The signs at a party...

30 1 0
                                    

Aries ♈️ - Wasn't invited, but showed up anyways. Try me, Sagittarius!

Taurus ♉️ - Went out and bought three new dresses only to wear sweatpants and a Thrasher hoodie.

Gemini ♊️ - Promised they'd come all week and ended up watching Netflix instead.

Cancer ♋️ - Got drunk and did karaoke, but did really fucking well. Like.. really well- Cancer, did you sell your soul to sing that well?

Leo ♌️ - Knocked the DJ out and started playing All Star by Smash Mouth on repeat the whole party. No one said anything. No one cared.

Virgo ♍️ - Got drunk and hooked up with the staircase! Oh God, Virgo! Damn, stop making out with the stairs! Come on!

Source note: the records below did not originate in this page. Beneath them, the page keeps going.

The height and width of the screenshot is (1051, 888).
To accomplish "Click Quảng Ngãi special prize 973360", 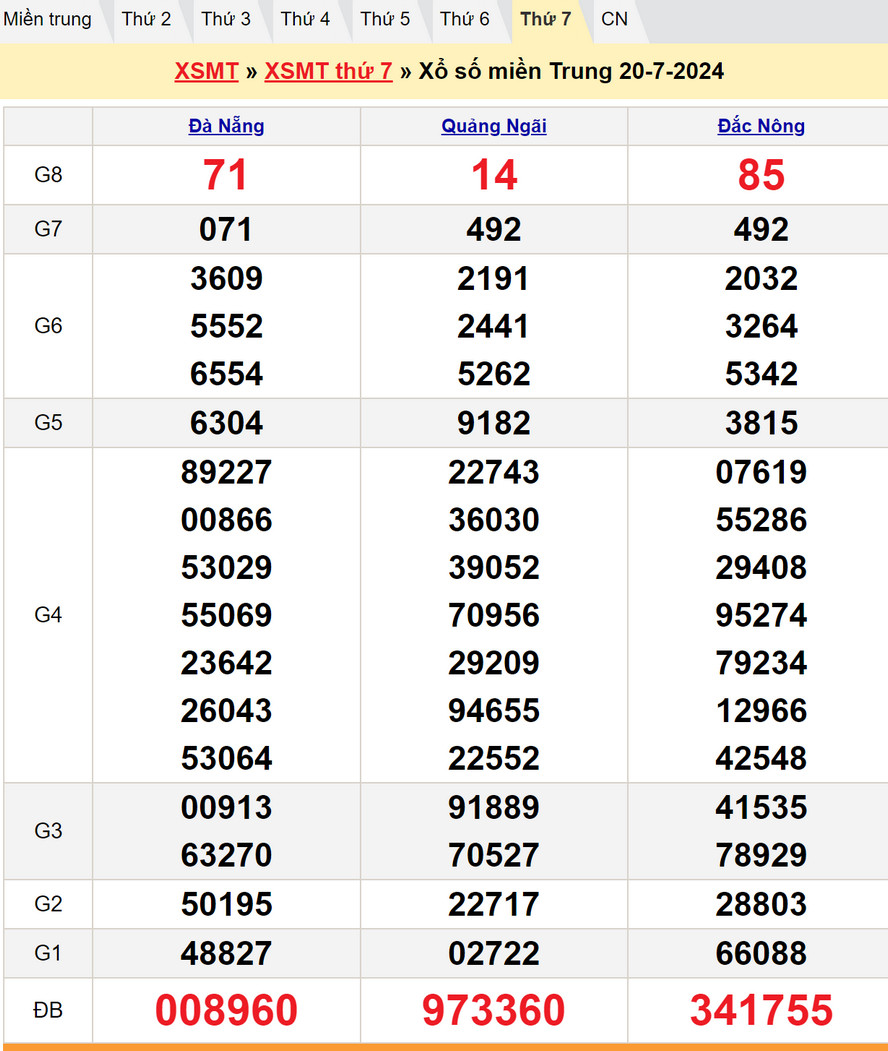I will coord(494,1010).

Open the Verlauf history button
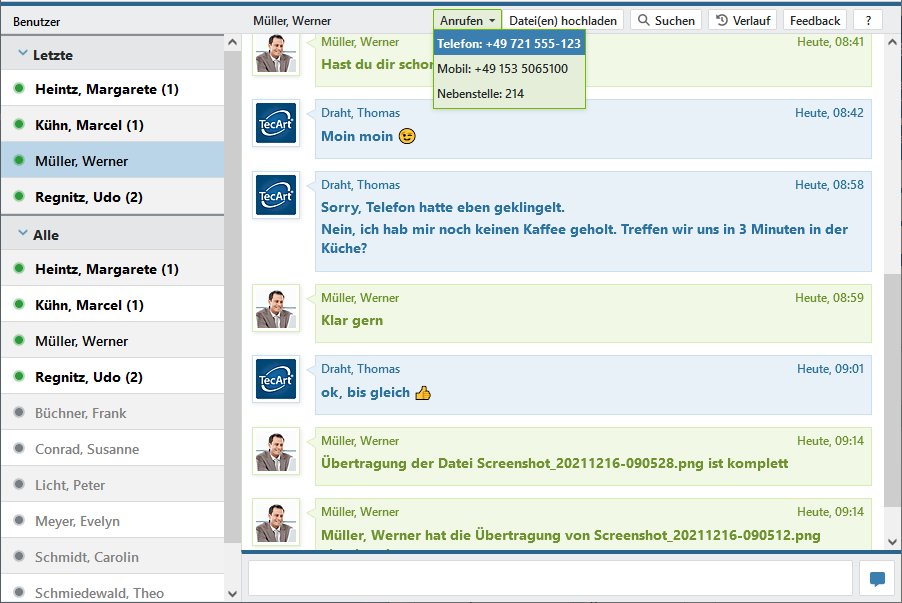click(x=742, y=20)
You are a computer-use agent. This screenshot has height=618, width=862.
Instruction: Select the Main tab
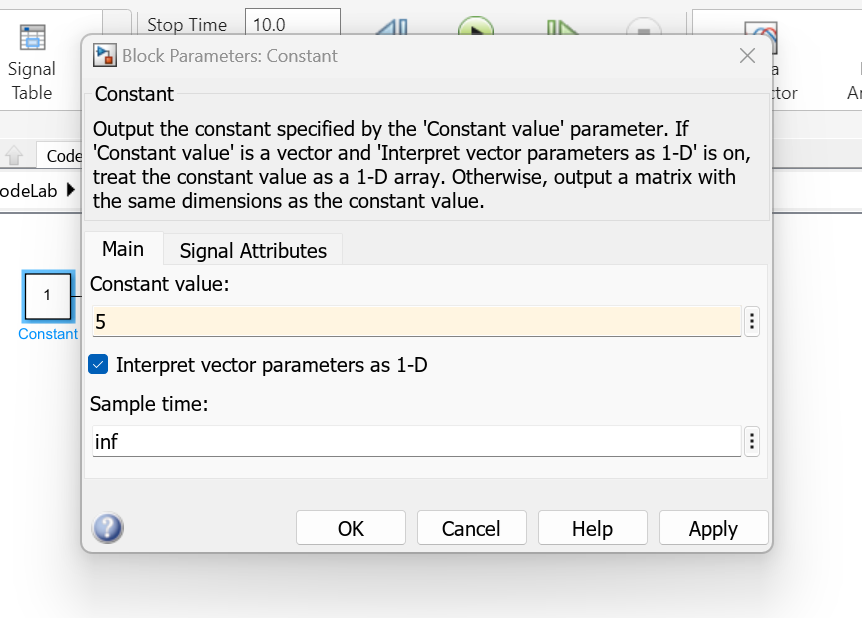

Libra ♎️ - Recorded the whole party on snapchat. Everyone saw it and was so jealous even though they were there.

Scorpio ♏️ - "Okay, but why so many people? Sag, you said this would be a small get together!"

Sagittarius ♐️ - Its their party. And they invited the whole entire school... expect Aries... no one knows why they have beef, but they do...

Capricorn ♑️ - Stops every drunk from driving home and calls them all Ubers.

Aquarius ♒️ - Dances like a B O S S!!! The star of Libra snapchat story. Seventeen shoutouts... come on, Libra!

Pisces ♓️ - Found a dog... the dogs didn't belong to anyone at the party. How did you find that dog? Who's dog is that? OH FUCK!! THATS A RACOON!!! "So! He's adorable! Aren't you? Yes you areeeee!" The fuck, Pisces. The fuck.